“We put a pretty extensive and expansive list together, and we spent a lot of time really looking at the inspirations,” Nemec says. The Netflix Bebop team looked at Howard Hawks’ Raymond Chandler adaptation The Big Sleep (1946), the classic Sergio Leone spaghetti Western The Good, the Bad and the Ugly, the New Hollywood classic Bonnie & Clyde, Stanley Kubrick’s 2001: A Space Odyssey, the cop-with-a-gun thriller Dirty Harry, Richard Donner’s defining buddy comedy Lethal Weapon, and even the macabre action drama The Crow to divine the soul of Bebop through the reality of cinema. So Nemec and his writing staff looked beyond the source material to the movies that influenced Watanabe when he began developing the anime with studio Sunrise back in the 1990s. “There are obviously things that we cannot achieve with real people that an anime can,” he admits. But for Nemec, translating Cowboy Bebop meant considering how a live-action treatment could take advantage of live action. The original Cowboy Bebop brimmed with spirit worth siphoning off. “We would look at sets, we would look at props, we would look at costumes, we would look at the edits, we would talk about all of these things, not to ape the anime,” the showrunner says, “but to live in the spirit of the anime.” The chance to cast John Cho ( Star Trek) as Spike, Mustafa Shakir ( Luke Cage) as Jet, and Daniella Pineda ( Jurassic World: Dominion) as Faye only made the high-risk, high-reward prospects more alluring. If Nemec and his team could draw out the core elements of the anime, in theory, they could tell a new set of stories in the show’s exciting, known universe. Instead, to bring Cowboy Bebop to Netflix, the showrunner’s writing team studied the stars that perfectly aligned to make the original version what it was, then dared to realign them.

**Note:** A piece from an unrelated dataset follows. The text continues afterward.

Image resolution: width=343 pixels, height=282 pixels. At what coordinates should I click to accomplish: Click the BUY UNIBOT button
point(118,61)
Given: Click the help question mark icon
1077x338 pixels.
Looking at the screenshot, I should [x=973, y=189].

So why remake Cowboy Bebop? Nemec says he wouldn’t dare try. The next 20 years saw the launch and rise of the influential Toonami programming block, the mainstreaming of anime, and the canonization of Bebop as endlessly watchable television.

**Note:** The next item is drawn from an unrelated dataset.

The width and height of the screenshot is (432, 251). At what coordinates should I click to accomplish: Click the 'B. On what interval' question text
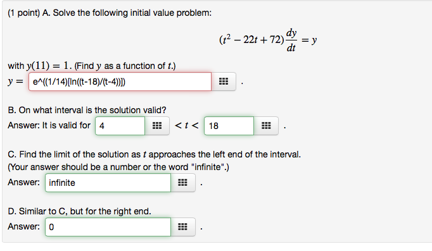click(87, 110)
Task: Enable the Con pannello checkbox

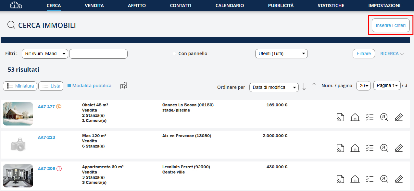Action: click(174, 54)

Audiences got it, too Cowboy Bebop premiered in 2001 on Cartoon Network’s just-launched Adult Swim block, and melted the brains of the night owls who’d never seen anything like East-meets-West science fiction remix. The motley crew made perfect sense in the melancholic action swirl of Watanabe’s anime, where a mishandled heist could feel like Bob Fosse choreography, and a shoot-em-up showdown always landed enough shots to pierce raw human psychology. Then there was Ein, a genetically enhanced “data dog” whose main purpose was looking adorable as the bounty hunter team jumped around the solar system in a souped-up fishing trawler known as the Bebop.
Ed, the kid genius of the group, was also a supernova of personality - who luckily knew their way around a computer. The sharp and often deadly Faye Valentine joined the crew to get hers, and maybe moor her wayward soul to a modicum of stability. His accomplice Jet Black was an ex-cop with a cybernetic arm and a heart of (metaphorical) gold. Spike, Cowboy Bebop’s leading man, was a smooth-operating bounty hunter who could fight his way out of any situation, except heartbreak.
#ONE DIRECTION ANIME IMAGES TV#
The 23 TV premieres to catch this fall Our 11 most anticipated anime of the seasonĪcross 26 episodes and one feature film, Watanabe, screenwriter Keiko Nobumoto, animation director Toshihiro Kawamoto, key animator Yutaka Nakamura, and composer Yoko Kanno set a genre-bending story of found family and high-flying adventure to a syncopated beat.